START SELECTED EXTRACT
Lysine is basically alanine with a propylamine substituent on
theβcarbon. The ε-amino group has a significantly higher pKa
(about 10.5 in polypeptides) than does the α-amino group.
The amino group is highly reactive and often participates in a
reactions at the active centers of enzymes. Proteins only have one
α amino group, but numerous ε amino groups. However, the higher pKa
renders the lysyl side chains effectively less nucleophilic.
Specific environmental effects in enzyme active centers can lower
the pKa of the lysyl side chain such that it becomes reactive.
Methionine M (Met)

Methionine, an essential amino acid, is one of
the two sulfur-containing amino acids. The side chain is quite
hydrophobic and methionine is usually found buried within
proteins. Unlike cysteine, the sulfur of methionine is not highly
nucleophilic, although it will react with some electrophilic
centers. It is generally not a participant in the covalent
chemistry that occurs in the active centers of enzymes.
The chemical linkage of the sulfur in methionine is a thiol
ether. Compare this terminology with that of the oxygen containing
ethers. The sulfur of methionine, as with that of cysteine, is
prone to oxidation. The first step, yielding methionine sulfoxide,
can be reversed by standard thiol containing reducing agents. The
second step yields methionine sulfone, and is effectively
irreversible. It is thought that oxidation of the sulfur in a
specific methionine of the elastase inhibitor in human lung tissue
by agents in cigarette smoke is one of the causes of
smoking-induced emphysema.
Methionine as the free amino acid plays several important roles
in metabolism. It can react to form S-Adenosyl-L-Methionine (SAM)
which servers at a methyl donor in reactions
Phenylalanine F (Phe)

As the name suggests, phenylalanine, an essential
amino acid, is a derivative of alanine with a phenyl substituent
on the β carbon. Phenylalanine is quite hydrophobic and
even the free amino acid is not very soluble in water.
It is an interesting point of history that Marshall Nirenberg
and Phil Leder in their earliest experiments were studying the
translation of the synthetic message polyU, which encodes
polyphenylalanine. It was a happy coincidence that the product was
insoluble. At the time, they did not know that UUU encodes Phe,
but soon after the precipitate formed in their translation mix,
they did, and they were on the way to unraveling the genetic code,
and the Nobel prize.
Due to its hydrophobicity, phenylalanine is nearly
always found buried within a protein. The π electrons of the
phenyl ring can stack with other aromatic systems and often do
within folded proteins, adding to the stability of the structure.
Proline P (Pro)

Proline is formally NOT an amino acid, but an imino
acid. Nonetheless, it is called an amino acid. The primary
amine on the α carbon of glutamate semialdehyde forms a Schiff
base with the aldehyde which is then reduced, yielding proline.
When proline is in a peptide bond, it does not have a hydrogen
on the α amino group, so it cannot donate a hydrogen bond to
stabilize an α helix or a β sheet. It is often said, inaccurately,
that proline cannot exist in an α helix. When proline is found in
an α helix, the helix will have a slight bend due to the lack of
the hydrogen bond.
END SELECTED EXTRACT
START STORED DATA
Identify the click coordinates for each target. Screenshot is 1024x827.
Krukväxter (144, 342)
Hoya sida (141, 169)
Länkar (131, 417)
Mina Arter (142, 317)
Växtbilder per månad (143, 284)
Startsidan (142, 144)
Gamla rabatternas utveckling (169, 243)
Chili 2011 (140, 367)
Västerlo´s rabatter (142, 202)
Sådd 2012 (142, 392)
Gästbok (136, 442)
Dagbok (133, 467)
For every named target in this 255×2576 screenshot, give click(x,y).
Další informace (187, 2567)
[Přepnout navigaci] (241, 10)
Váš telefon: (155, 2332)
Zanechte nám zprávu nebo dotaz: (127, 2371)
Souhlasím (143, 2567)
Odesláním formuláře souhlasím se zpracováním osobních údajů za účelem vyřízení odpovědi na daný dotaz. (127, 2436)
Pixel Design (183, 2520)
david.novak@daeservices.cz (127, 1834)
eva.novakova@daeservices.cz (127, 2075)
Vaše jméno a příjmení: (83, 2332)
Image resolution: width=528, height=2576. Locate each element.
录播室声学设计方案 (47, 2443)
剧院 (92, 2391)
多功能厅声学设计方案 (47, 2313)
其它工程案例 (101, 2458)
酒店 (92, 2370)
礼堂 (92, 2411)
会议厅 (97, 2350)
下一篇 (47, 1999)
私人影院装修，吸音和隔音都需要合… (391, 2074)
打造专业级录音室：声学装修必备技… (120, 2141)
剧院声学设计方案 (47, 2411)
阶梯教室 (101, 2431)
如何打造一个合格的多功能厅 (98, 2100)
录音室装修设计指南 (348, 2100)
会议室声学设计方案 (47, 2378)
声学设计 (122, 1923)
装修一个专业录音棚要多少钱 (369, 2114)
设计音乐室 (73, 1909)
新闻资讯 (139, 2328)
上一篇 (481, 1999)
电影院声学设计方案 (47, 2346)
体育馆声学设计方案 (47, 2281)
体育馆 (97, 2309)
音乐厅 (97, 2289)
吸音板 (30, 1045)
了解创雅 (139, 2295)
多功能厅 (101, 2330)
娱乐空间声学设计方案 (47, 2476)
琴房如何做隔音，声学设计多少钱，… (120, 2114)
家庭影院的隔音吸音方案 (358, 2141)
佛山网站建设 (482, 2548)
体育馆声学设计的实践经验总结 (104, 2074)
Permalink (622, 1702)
END STORED DATA
WHAT THIS EXERCISE ASKS:
1. Answer these from the amino acid text:
(a) What is the approximate pKa of lysine's ε-amino group in polypeptides?
(b) What is produced in the first step of methionine sulfur oxidation, and what can reverse that step?
(c) Which synthetic message were Nirenberg and Leder translating in their earliest experiments?
2. Resume the amino acid text after its last sentence, the one about the slight bend in an α helix that contains proline.

OUTPUTS IN ORDER:
1.
(a) About 10.5.
(b) Methionine sulfoxide; standard thiol-containing reducing agents can reverse it.
(c) PolyU.

2.
Proline is often found at the end of α helix or in turns or
loops. Unlike other amino acids which exist almost exclusively in
the trans- form in polypeptides, proline can exist in the
cis-configuration in peptides. The cis and trans
forms are nearly isoenergetic. The cis/trans isomerization
can play an important role in the folding of proteins and will be
discussed more in that context.
Serine S (Ser)

Serine differs from alanine in that one of the
methylenic hydrogens is replaced by a hydroxyl group.
Serine is one of two hydroxyl amino acids. Both are commonly
considered to by hydrophilic due to the hydrogen bonding
capacity of the hydroxyl group.
Threonine T (Thr)

Threonine, an essential amino acid, is a
hydrophilic molecule.
Threonine is an other hydroxyl-containing amino acid. It
differs from serine by having a methyl substituent in place of one
of the hydrogens on the β carbon and it differs from valine by
replacement of a methyl substituent with a hydroxyl group.
Tryptophan W (Trp)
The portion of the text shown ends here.